» REQUIREMENTS
Can you reproduce the material below verbatim, from its first line through the line containing "Enable the turned"?

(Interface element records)
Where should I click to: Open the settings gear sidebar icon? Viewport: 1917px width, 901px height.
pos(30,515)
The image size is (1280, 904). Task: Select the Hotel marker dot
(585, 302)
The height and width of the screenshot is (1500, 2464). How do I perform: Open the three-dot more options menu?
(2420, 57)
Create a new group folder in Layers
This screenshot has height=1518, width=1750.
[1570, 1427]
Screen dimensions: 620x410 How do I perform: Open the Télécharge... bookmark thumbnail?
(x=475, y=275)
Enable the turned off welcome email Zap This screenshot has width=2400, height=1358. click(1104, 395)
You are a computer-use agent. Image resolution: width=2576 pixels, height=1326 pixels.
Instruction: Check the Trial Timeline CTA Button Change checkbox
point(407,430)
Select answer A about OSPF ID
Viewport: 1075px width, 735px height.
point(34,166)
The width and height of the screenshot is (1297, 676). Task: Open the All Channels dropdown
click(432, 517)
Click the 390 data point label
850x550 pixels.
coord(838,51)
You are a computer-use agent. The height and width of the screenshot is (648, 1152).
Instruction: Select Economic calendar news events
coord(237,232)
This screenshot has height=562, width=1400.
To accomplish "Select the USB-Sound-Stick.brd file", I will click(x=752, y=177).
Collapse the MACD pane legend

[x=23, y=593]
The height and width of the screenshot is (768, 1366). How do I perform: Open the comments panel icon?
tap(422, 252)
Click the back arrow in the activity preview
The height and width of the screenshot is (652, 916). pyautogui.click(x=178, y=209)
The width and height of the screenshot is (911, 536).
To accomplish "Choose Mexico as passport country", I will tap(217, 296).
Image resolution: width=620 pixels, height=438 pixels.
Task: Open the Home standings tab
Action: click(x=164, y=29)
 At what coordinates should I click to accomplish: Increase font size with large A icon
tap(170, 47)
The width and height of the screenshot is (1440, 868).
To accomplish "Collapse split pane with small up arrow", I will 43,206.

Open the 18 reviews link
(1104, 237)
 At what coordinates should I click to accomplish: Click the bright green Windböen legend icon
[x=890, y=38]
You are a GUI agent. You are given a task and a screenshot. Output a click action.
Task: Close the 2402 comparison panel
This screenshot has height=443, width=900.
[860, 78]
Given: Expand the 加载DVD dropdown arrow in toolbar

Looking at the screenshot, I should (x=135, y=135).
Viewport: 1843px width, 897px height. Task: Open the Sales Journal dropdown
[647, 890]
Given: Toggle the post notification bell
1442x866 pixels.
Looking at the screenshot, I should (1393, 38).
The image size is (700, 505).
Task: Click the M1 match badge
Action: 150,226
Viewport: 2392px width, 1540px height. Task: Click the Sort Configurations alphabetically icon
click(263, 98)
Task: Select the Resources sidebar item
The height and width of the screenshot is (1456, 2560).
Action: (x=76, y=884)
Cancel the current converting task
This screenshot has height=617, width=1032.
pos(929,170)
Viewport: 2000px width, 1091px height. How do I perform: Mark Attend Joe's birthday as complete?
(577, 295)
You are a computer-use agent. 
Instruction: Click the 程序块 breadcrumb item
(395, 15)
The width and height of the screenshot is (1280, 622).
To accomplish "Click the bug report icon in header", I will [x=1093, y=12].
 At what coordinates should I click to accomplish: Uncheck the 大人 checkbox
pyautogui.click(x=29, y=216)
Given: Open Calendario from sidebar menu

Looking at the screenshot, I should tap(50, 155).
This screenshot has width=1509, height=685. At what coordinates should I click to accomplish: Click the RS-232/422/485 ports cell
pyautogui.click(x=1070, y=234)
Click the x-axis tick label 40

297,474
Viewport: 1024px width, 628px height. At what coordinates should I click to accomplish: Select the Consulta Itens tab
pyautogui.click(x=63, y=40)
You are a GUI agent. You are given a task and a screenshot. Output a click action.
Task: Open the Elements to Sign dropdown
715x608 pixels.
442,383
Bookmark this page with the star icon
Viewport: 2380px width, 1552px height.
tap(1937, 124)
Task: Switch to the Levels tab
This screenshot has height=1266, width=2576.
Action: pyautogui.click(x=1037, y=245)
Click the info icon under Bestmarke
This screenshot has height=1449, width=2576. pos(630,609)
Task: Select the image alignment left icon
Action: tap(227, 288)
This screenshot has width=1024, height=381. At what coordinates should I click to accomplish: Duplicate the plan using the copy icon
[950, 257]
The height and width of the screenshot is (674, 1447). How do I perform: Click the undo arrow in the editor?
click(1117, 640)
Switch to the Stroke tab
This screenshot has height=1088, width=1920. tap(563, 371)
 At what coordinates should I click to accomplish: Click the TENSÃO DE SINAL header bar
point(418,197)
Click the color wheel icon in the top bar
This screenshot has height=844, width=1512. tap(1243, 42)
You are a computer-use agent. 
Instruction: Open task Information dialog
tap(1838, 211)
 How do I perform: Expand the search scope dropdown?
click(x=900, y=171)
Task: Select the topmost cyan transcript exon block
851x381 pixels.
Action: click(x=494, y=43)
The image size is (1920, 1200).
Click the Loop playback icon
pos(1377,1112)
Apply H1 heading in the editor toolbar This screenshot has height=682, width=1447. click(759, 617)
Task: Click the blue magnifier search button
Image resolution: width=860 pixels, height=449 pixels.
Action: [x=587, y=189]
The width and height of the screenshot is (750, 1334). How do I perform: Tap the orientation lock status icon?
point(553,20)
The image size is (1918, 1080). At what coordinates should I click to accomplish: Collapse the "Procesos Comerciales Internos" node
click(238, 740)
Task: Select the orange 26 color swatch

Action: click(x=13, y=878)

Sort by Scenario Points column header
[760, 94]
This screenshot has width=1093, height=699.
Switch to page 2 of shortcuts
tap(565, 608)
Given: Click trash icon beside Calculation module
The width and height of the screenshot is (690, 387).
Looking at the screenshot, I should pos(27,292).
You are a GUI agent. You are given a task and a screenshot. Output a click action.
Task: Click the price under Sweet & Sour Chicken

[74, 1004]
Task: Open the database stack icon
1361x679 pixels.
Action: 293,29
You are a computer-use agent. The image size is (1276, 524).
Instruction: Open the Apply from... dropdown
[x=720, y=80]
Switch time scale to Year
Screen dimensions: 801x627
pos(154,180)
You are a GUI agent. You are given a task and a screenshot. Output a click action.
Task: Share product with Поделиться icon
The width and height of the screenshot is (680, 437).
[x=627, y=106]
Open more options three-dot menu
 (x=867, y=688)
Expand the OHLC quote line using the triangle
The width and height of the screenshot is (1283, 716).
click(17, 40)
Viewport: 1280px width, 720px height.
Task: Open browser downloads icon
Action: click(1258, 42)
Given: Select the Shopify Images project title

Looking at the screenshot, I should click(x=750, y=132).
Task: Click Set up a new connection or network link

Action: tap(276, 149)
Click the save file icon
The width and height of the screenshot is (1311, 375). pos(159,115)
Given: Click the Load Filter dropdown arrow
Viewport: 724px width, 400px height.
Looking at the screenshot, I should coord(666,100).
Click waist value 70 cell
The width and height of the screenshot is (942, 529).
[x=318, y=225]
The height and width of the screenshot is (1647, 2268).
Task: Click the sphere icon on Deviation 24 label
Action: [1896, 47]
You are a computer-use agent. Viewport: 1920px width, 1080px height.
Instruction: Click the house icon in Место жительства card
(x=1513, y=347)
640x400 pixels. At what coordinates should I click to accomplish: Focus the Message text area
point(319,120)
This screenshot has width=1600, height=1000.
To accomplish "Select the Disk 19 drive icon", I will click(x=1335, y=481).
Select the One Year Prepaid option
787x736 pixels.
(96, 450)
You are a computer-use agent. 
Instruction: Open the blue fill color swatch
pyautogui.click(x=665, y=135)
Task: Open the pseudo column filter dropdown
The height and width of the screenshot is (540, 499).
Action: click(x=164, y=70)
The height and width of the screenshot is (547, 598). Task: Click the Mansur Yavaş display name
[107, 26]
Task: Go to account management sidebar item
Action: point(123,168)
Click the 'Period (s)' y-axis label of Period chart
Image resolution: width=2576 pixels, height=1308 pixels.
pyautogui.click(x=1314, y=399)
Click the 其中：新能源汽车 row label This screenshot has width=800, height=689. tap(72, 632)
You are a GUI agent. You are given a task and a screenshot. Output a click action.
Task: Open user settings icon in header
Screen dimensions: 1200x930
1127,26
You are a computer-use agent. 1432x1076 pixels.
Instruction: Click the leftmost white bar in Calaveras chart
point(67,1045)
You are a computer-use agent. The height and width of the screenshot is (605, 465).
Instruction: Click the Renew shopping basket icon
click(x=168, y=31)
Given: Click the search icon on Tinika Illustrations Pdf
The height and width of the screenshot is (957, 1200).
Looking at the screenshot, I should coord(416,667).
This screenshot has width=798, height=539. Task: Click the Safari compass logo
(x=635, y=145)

» OUTPUT FOR THIS EXERCISE
Where should I click to: Open the settings gear sidebar icon? Viewport: 1917px width, 901px height.
pos(30,515)
The image size is (1280, 904). Task: Select the Hotel marker dot
(585, 302)
The height and width of the screenshot is (1500, 2464). How do I perform: Open the three-dot more options menu?
(2420, 57)
Create a new group folder in Layers
This screenshot has height=1518, width=1750.
[1570, 1427]
Screen dimensions: 620x410 How do I perform: Open the Télécharge... bookmark thumbnail?
(x=475, y=275)
Enable the turned off welcome email Zap This screenshot has width=2400, height=1358. click(1104, 395)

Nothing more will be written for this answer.